[PROBLEM REQUIREMENTS] Reproduce exactly the line that includes "Screen dimensions: 1400x830" and all lines after it, ending with the last line of the data.

[DATA SHOWN]

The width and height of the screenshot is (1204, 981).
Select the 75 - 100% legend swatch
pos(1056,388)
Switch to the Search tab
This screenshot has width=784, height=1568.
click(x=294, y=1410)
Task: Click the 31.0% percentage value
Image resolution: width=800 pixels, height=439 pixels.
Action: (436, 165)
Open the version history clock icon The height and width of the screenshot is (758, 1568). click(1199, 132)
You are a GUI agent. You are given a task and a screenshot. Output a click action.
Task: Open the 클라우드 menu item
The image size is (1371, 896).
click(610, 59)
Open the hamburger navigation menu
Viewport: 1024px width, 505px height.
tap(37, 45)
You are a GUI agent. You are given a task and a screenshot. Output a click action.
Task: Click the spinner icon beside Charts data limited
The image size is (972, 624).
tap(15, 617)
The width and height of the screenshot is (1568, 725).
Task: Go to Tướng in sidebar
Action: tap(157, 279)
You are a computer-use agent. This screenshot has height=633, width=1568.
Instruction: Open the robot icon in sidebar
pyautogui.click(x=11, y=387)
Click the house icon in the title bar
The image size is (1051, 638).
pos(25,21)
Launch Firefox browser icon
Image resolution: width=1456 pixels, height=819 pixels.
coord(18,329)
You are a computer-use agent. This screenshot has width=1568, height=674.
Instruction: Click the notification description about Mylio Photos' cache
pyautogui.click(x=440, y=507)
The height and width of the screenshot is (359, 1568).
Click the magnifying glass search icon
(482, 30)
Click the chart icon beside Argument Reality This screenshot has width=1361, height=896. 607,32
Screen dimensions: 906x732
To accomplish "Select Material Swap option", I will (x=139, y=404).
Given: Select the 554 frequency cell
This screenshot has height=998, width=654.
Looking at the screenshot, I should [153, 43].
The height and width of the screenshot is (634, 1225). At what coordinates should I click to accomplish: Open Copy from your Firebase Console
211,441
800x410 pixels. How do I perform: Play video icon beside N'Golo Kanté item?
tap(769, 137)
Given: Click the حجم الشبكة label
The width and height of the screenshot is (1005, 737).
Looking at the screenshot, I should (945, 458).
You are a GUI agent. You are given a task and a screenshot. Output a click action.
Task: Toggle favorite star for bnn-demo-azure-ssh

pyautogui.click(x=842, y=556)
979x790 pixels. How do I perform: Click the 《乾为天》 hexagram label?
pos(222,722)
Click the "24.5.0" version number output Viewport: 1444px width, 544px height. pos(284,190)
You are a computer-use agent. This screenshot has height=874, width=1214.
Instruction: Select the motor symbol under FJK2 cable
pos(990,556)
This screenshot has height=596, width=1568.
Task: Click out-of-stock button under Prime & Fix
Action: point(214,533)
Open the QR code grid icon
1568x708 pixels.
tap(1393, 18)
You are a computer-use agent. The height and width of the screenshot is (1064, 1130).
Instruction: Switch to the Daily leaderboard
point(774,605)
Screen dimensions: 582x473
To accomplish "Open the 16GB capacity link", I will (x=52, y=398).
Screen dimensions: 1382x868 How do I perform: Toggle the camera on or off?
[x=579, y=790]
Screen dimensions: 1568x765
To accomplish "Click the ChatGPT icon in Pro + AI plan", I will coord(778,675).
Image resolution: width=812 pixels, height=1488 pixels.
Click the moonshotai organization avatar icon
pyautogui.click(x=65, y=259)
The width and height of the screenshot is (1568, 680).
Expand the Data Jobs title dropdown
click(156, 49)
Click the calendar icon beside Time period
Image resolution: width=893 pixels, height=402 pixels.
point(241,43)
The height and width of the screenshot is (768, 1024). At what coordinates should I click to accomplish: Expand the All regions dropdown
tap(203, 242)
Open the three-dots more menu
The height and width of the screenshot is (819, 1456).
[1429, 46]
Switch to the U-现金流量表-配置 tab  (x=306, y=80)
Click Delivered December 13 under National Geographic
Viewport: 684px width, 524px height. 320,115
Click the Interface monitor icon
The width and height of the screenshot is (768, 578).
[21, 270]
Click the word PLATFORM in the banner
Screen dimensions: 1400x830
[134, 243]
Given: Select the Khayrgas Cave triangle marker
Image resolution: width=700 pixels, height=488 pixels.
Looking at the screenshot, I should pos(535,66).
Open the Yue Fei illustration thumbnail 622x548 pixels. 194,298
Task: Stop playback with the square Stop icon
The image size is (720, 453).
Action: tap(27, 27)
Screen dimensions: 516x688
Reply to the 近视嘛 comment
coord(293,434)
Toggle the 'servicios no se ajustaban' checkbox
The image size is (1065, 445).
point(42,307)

[ANSWER TO THIS PROBLEM]
Screen dimensions: 1400x830
[134, 243]
Given: Select the Khayrgas Cave triangle marker
Image resolution: width=700 pixels, height=488 pixels.
Looking at the screenshot, I should pos(535,66).
Open the Yue Fei illustration thumbnail 622x548 pixels. 194,298
Task: Stop playback with the square Stop icon
The image size is (720, 453).
Action: tap(27, 27)
Screen dimensions: 516x688
Reply to the 近视嘛 comment
coord(293,434)
Toggle the 'servicios no se ajustaban' checkbox
The image size is (1065, 445).
point(42,307)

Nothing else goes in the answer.